# What breed of cat is this?



## gingercat13 (Jan 9, 2020)

Hi Guys,
We have had this stray cat called Ginger for many years now but I've never fully known what breed she is. I want to say tabby but I could be wrong any ideas?
Thanks so much for any help!


----------



## marie73 (Jul 12, 2006)

No specific breed, she's a DLH (domestic long hair) cat. Or medium hair, can't really tell for sure. But definitely pretty. She looks like a little princess.


----------



## gingercat13 (Jan 9, 2020)

marie73 said:


> No specific breed, she's a DLH (domestic long hair) cat. Or medium hair, can't really tell for sure. But definitely pretty. She looks like a little princess.


Awh thank you! I never even knew if she was long or short haired! Thanks for the reply!


----------



## catsinthegarden (May 19, 2019)

What a cutie! I love those little ear tufts in the first picture. It looks like she has an M marking above her nose (a characteristic of tabbies) so I'd call her a bicolor ginger tabby. That's not a breed, though, just a coat pattern.

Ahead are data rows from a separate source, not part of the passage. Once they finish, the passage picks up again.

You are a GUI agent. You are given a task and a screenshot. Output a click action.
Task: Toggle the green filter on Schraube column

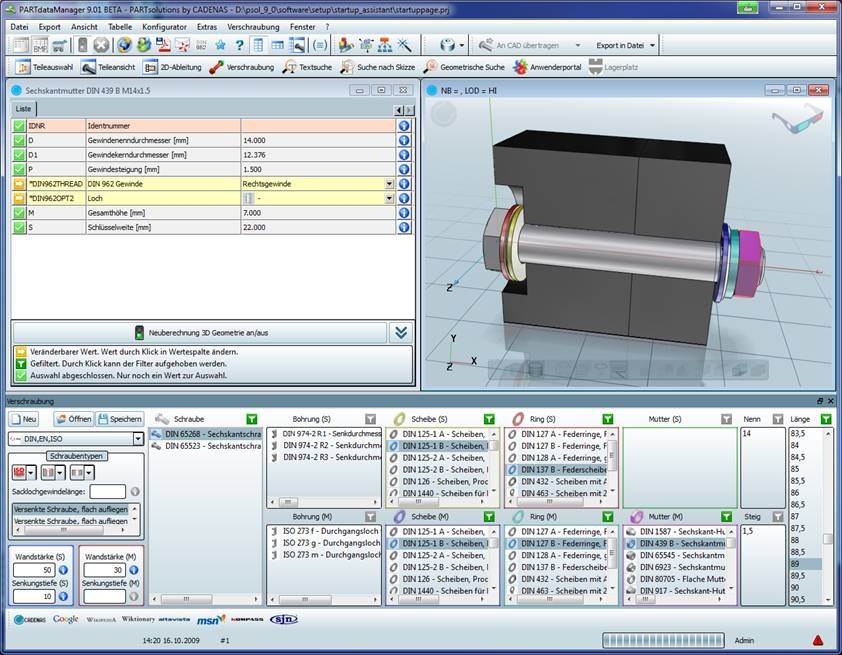pos(251,419)
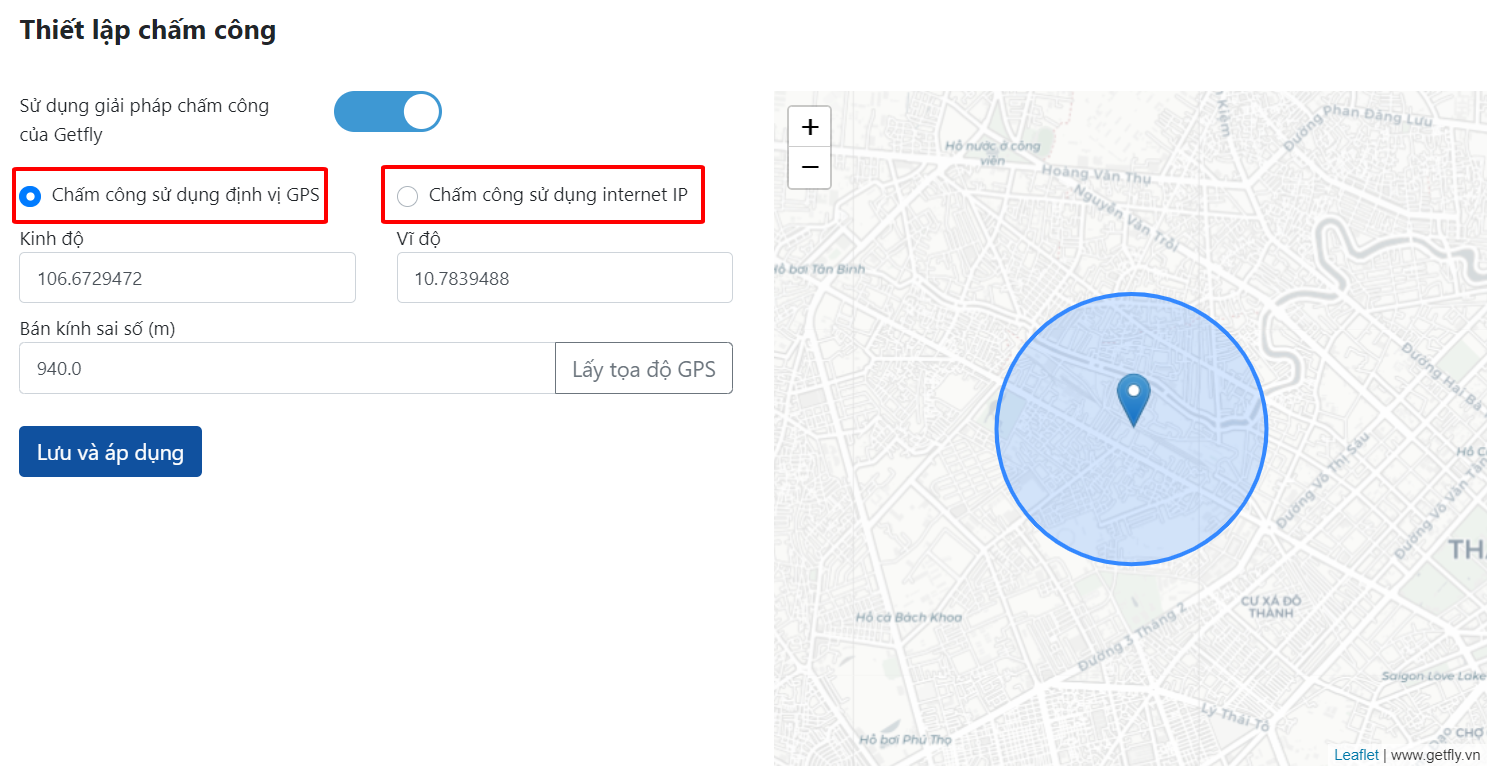This screenshot has width=1502, height=772.
Task: Click "Cư xá Đô Thành" map label
Action: pyautogui.click(x=1270, y=607)
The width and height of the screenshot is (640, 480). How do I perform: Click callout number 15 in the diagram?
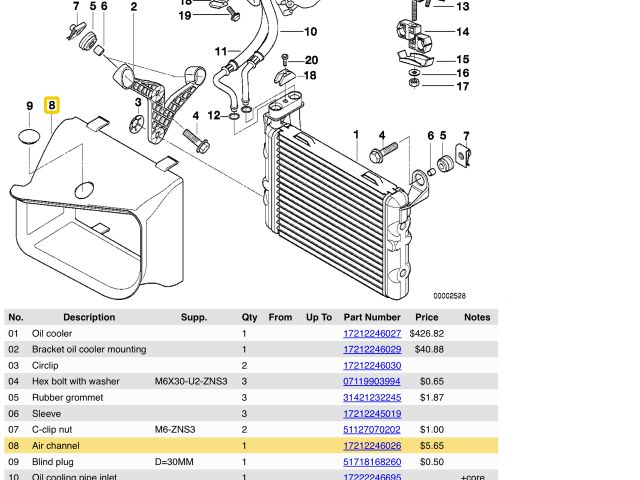(x=462, y=60)
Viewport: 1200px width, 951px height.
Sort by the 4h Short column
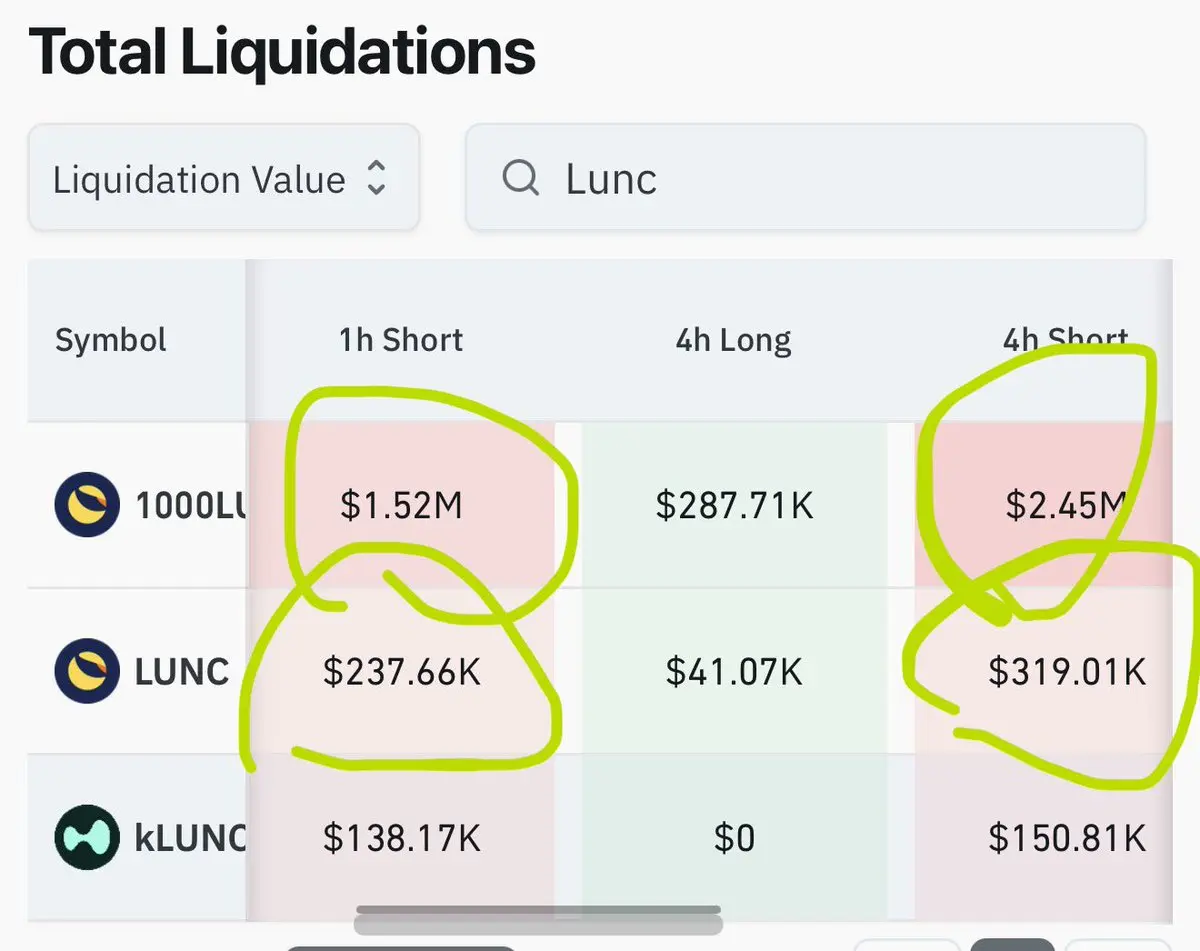pyautogui.click(x=1065, y=341)
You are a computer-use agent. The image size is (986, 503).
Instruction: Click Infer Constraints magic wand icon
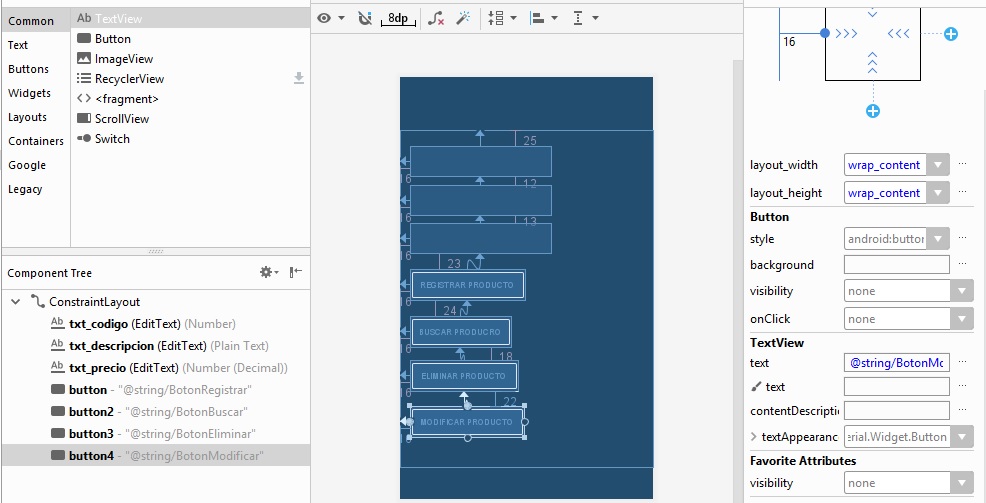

[edit] There are various types of tabbies if you want to narrow it down more: striped, flecked (or speckled), bulls eye, spotted (or dotted), etc. I can't tell from your photos what kind of markings are on the orange areas of her body.


----------



## catloverami (Jul 5, 2010)

A gorgeous cat, what a sweet facial expression he? has. I agree he's a Domestic Short hair, and because he has so much white in his coat his coat pattern is a _bicolor red (or orange) tabby and white._


----------